By StephenS | Posted in Events | Also tagged , , | Comments (2)

If this Champ With Diabetes can do it, I can too.

February 5, 2014 – 9:50 am

Time to introduce you to another one of our medal winners. Trust me: You’re going to want to read this story through to the end. Just reading about this athlete’s accomplishments makes me want to get out and conquer the world. Though I’ll settle for a metric century ride, a triathlon, and a 5K run (not all at the same time).

Bob Parant has been living with Type 1 Diabetes for 41 years now. The Long Island resident was diagnosed back in the 70s while getting a physical prior to competing in college (this is the second of our athletes diagnosed during sport physicals). As Bob says, it was the Dark Ages of diabetes:

“No computers, no glucose meters, no pumps, no support groups, no chat rooms and very little education on the disease and how to live with it.

Coach told me diabetes was dangerous and to take care of myself. That burned me up. What I did know at that time was exercise was good for diabetics. There was not much out there regarding handling your highs and lows while exercising. So from that point on I have always played a sport and worked out while finding the proper balance of carbs and low blood sugars.

Right after that diagnosis I played rugby for 7 years, then played softball and over age 30 hardball baseball league. After the team sports I relied on running on a regular basis and did many races varying distances. I then moved to biking as it was easier on my feet.”

Pretty great, right? But wait… there’s more. Brace yourself.
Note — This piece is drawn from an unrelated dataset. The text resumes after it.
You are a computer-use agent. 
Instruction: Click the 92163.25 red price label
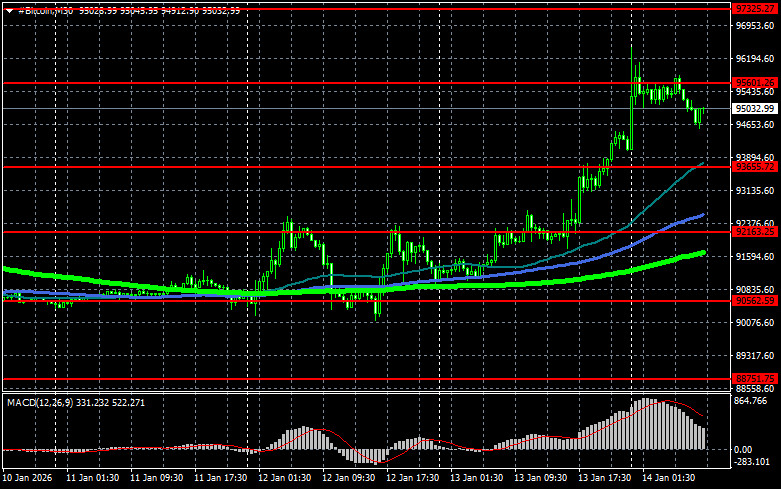755,232
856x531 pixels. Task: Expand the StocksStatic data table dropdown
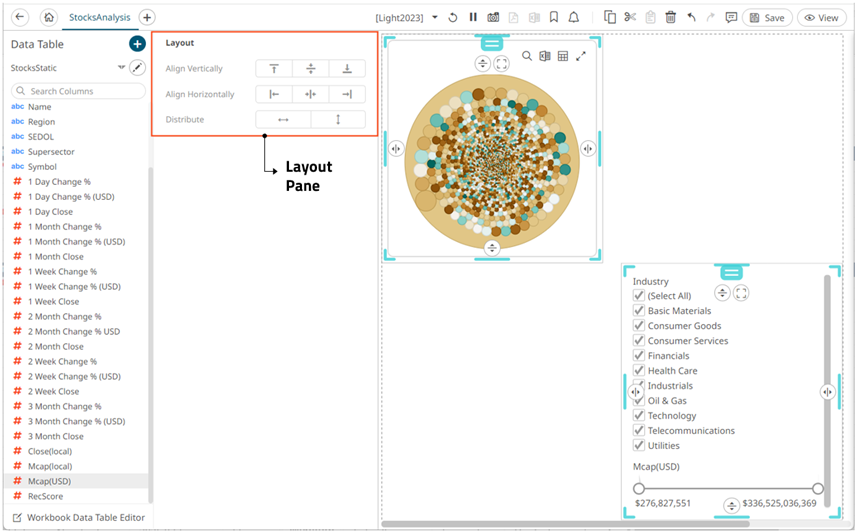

Three years ago, Bob lost part of his right leg due to infection secondary to diabetes. Think he was going to let that get him down? Think again. Bob unequivocally states:

“The diabetes never stopped me and the leg was NOT going to stop me either.

July 2013 I rode in my second JDRF Ride for the Cure. I was able to ride 65 miles in the JDRF Ride to Cure Diabetes in hilly Vermont and raised $7000. The previous year I won the ‘Spirit Award’ for the ride and the ‘Crankees Intrepid Award’ for most inspirational rider for the year and also raised $7000 that year as well. I cannot explain the feeling of accomplishment and pride after my battle to come back from the leg and diabetes. My family and JDRF family were all there cheering me on. As you can imagine, crossing that finish line both years was quite emotional. The first year I literally broke down at the finish line. Athletics have always given me goals and pushed me to stay positive in every situation and never give up or say ‘I can’t’ in sports or life. I hope by telling my story that this can encourage diabetics to get moving, stay active and that will keep you positive, eating better and more consistent A1c’s.”

BP

Even though all of that sounds like Bob is already busy 24 hours a day, he still finds time to serve as Research Information Volunteer for his local JDRF chapter, and he helps with the Kids Walk program at local schools. In addition to that, he was asked to speak at New York’s big Promise Ball this past year, where 2.1 million dollars were raised for JDRF.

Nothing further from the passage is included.